┏━━

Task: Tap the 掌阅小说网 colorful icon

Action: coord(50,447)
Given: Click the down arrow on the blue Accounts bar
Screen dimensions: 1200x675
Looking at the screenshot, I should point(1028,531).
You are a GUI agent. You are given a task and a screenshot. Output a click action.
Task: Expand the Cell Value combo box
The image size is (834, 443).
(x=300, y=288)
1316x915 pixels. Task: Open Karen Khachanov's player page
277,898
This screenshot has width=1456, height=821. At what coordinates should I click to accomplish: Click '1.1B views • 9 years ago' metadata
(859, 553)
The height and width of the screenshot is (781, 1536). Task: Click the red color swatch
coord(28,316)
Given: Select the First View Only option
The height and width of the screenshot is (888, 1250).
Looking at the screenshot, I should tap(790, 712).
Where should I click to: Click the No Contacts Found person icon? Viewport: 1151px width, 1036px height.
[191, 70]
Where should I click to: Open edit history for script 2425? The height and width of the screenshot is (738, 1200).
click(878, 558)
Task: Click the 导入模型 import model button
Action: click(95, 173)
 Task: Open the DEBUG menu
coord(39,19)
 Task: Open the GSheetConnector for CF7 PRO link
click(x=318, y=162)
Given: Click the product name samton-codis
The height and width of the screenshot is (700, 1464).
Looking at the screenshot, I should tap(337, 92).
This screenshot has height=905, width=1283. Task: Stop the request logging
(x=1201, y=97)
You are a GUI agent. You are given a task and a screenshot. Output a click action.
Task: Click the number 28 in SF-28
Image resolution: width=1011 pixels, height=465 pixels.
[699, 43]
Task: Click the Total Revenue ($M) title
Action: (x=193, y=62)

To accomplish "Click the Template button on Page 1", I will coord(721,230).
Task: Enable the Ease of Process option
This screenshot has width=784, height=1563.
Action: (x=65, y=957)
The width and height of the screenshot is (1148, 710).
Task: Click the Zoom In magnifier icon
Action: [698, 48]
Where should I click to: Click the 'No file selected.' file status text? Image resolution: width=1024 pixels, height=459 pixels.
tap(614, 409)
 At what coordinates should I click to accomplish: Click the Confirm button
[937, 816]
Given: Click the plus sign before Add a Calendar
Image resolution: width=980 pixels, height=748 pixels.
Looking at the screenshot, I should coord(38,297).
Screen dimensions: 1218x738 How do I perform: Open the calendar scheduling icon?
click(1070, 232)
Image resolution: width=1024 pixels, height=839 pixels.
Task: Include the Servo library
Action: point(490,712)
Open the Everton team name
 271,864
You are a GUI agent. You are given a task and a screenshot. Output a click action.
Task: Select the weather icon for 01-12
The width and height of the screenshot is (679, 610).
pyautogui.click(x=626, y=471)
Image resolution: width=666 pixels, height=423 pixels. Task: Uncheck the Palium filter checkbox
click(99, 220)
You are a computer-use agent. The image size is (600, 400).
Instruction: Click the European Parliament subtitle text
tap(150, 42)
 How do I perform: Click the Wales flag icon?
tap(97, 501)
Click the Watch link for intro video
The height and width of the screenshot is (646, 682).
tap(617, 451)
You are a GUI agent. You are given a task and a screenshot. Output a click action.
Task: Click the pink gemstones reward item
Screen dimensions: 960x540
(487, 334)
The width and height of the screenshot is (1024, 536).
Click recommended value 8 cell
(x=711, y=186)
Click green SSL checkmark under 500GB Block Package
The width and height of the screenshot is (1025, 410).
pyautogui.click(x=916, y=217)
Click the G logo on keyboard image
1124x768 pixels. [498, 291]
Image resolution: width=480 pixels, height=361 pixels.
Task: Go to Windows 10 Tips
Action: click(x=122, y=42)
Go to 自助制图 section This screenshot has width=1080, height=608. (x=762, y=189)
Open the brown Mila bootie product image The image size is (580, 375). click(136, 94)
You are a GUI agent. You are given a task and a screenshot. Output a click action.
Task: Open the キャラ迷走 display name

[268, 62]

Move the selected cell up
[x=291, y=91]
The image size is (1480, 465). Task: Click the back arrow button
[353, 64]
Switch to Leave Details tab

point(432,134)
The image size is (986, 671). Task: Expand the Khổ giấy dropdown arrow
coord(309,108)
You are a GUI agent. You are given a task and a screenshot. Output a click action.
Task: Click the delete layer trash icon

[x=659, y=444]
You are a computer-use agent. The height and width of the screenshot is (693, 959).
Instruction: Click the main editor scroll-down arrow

┗━━

Problem requirements:
Set down, exactly as they stand above, the lines starting with the line with "Task: Expand the Cell Value combo box" and going on through the line with "Given: Click the product name samton-codis", and no others.

Solved problem:
Task: Expand the Cell Value combo box
The image size is (834, 443).
(x=300, y=288)
1316x915 pixels. Task: Open Karen Khachanov's player page
277,898
This screenshot has width=1456, height=821. At what coordinates should I click to accomplish: Click '1.1B views • 9 years ago' metadata
(859, 553)
The height and width of the screenshot is (781, 1536). Task: Click the red color swatch
coord(28,316)
Given: Select the First View Only option
The height and width of the screenshot is (888, 1250).
Looking at the screenshot, I should tap(790, 712).
Where should I click to: Click the No Contacts Found person icon? Viewport: 1151px width, 1036px height.
[191, 70]
Where should I click to: Open edit history for script 2425? The height and width of the screenshot is (738, 1200).
click(878, 558)
Task: Click the 导入模型 import model button
Action: click(95, 173)
 Task: Open the DEBUG menu
coord(39,19)
 Task: Open the GSheetConnector for CF7 PRO link
click(x=318, y=162)
Given: Click the product name samton-codis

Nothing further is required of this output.